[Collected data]

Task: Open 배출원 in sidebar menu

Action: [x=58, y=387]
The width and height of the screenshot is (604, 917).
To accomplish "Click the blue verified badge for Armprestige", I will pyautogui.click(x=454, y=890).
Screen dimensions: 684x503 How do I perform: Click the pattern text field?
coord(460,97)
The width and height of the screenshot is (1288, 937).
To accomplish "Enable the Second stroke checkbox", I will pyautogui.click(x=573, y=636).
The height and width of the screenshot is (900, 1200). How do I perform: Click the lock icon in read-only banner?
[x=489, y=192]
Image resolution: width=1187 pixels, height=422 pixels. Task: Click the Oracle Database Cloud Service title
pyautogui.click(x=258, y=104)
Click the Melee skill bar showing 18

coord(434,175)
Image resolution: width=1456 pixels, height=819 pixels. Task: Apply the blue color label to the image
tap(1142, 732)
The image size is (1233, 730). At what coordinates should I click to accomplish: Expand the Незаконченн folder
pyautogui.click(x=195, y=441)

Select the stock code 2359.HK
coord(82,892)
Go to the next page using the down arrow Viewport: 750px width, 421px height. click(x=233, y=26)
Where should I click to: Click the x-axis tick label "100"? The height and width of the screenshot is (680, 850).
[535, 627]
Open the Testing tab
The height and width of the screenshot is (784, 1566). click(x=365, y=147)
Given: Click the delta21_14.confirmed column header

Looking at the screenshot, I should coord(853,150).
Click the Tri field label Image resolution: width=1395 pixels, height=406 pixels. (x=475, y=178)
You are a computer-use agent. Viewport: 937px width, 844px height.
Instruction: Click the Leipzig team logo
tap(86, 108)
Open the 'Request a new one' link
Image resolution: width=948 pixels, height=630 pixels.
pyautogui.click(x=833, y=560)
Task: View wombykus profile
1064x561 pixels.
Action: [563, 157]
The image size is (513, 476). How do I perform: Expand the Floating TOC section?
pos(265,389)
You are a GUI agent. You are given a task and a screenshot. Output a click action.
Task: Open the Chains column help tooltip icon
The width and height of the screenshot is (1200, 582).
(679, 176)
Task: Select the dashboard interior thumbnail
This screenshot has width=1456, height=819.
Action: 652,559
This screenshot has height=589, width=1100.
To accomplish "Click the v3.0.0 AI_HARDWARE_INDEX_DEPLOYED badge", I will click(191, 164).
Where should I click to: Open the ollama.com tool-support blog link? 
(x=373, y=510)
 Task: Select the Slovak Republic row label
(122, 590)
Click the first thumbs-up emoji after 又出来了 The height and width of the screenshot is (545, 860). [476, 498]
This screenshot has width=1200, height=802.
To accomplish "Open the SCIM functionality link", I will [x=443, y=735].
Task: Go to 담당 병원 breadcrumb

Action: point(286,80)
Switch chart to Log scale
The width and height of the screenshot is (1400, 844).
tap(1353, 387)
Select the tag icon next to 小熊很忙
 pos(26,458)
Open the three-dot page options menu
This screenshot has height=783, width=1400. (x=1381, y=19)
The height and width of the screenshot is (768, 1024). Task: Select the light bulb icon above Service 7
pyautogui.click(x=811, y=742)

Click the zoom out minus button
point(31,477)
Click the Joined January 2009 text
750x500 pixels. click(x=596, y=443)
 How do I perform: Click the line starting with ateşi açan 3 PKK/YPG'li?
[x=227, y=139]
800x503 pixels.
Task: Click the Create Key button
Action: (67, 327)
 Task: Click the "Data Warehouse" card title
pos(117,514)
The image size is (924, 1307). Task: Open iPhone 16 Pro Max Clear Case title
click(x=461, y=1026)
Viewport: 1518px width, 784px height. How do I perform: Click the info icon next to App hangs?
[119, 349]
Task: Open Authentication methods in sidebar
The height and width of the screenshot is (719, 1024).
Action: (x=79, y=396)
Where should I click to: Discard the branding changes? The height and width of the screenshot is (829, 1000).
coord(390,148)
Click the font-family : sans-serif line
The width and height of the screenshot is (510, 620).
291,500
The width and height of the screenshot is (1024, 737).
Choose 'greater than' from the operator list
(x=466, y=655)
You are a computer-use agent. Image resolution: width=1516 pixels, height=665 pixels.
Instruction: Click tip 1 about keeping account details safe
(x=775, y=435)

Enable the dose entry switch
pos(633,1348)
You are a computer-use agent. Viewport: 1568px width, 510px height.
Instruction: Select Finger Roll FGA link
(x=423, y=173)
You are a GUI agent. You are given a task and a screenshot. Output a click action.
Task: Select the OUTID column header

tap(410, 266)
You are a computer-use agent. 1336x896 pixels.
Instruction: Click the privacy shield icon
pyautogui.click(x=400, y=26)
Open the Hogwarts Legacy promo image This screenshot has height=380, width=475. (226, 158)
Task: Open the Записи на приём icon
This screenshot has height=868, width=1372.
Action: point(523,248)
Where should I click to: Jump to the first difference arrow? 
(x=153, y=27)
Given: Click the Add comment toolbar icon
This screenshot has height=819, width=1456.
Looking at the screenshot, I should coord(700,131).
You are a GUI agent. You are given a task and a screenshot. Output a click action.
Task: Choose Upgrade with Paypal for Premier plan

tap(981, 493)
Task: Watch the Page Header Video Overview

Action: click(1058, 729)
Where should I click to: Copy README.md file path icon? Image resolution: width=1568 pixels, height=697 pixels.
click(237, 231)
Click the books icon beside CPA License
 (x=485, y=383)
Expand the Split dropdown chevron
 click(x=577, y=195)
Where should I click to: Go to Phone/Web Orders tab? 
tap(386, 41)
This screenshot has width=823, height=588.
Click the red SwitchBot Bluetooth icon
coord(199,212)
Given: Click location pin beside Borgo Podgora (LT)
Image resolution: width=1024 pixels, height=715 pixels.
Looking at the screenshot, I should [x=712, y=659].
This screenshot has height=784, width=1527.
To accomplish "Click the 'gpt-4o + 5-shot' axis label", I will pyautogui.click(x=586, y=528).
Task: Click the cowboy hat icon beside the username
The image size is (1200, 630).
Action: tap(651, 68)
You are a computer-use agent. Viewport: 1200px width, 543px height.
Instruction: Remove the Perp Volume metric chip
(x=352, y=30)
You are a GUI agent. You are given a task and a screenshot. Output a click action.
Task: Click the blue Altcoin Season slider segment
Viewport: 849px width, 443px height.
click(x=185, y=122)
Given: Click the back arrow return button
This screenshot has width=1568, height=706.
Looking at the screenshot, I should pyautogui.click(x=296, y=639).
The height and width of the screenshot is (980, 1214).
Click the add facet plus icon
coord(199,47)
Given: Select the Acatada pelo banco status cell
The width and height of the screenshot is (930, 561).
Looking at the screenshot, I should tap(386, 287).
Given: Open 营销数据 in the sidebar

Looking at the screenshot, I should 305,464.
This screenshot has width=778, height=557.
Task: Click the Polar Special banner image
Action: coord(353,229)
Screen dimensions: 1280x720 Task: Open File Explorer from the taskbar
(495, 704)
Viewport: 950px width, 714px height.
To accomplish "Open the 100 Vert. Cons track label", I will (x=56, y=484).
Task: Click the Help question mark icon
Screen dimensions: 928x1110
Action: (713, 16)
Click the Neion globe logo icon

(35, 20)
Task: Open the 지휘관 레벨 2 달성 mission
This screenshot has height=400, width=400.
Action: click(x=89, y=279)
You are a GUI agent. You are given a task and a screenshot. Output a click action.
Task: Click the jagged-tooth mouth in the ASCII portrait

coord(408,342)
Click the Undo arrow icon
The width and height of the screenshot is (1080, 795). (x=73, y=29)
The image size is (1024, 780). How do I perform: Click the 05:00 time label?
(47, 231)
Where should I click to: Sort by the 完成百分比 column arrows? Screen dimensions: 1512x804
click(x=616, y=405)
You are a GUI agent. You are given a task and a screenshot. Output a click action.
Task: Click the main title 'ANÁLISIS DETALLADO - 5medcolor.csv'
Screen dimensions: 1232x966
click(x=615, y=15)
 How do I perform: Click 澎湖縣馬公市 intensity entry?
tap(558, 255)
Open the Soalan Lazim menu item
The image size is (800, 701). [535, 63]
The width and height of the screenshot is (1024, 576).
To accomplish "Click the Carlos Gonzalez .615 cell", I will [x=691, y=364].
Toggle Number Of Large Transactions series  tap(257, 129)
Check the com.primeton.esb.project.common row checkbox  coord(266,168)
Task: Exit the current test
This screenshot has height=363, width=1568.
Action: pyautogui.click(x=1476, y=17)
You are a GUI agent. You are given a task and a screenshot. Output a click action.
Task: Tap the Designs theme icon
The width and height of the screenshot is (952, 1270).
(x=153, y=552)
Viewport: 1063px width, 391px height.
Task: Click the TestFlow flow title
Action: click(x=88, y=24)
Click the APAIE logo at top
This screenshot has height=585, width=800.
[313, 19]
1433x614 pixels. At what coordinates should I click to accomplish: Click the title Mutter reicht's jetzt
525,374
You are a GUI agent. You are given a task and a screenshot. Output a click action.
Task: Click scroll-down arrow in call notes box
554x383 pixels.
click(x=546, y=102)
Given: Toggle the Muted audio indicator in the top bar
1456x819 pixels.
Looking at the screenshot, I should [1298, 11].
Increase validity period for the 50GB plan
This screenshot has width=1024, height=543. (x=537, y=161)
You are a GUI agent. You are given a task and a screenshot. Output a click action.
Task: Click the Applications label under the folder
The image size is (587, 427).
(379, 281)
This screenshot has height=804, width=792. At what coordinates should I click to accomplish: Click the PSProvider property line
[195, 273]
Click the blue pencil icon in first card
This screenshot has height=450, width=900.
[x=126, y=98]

[SET TASK]
Output the records from the line with "Where should I click to: Go" up to and including the line with "Looking at the screenshot, I should [x=712, y=659]." as a two-column CSV headed input and output, one row per record. Put each value in a single quoted field, replacing line breaks with spaces.

[RESULT BELOW]
input,output
"Where should I click to: Go to Phone/Web Orders tab?","tap(386, 41)"
"This screenshot has width=823, height=588. Click the red SwitchBot Bluetooth icon","coord(199,212)"
"Given: Click location pin beside Borgo Podgora (LT) Image resolution: width=1024 pixels, height=715 pixels.","Looking at the screenshot, I should [x=712, y=659]."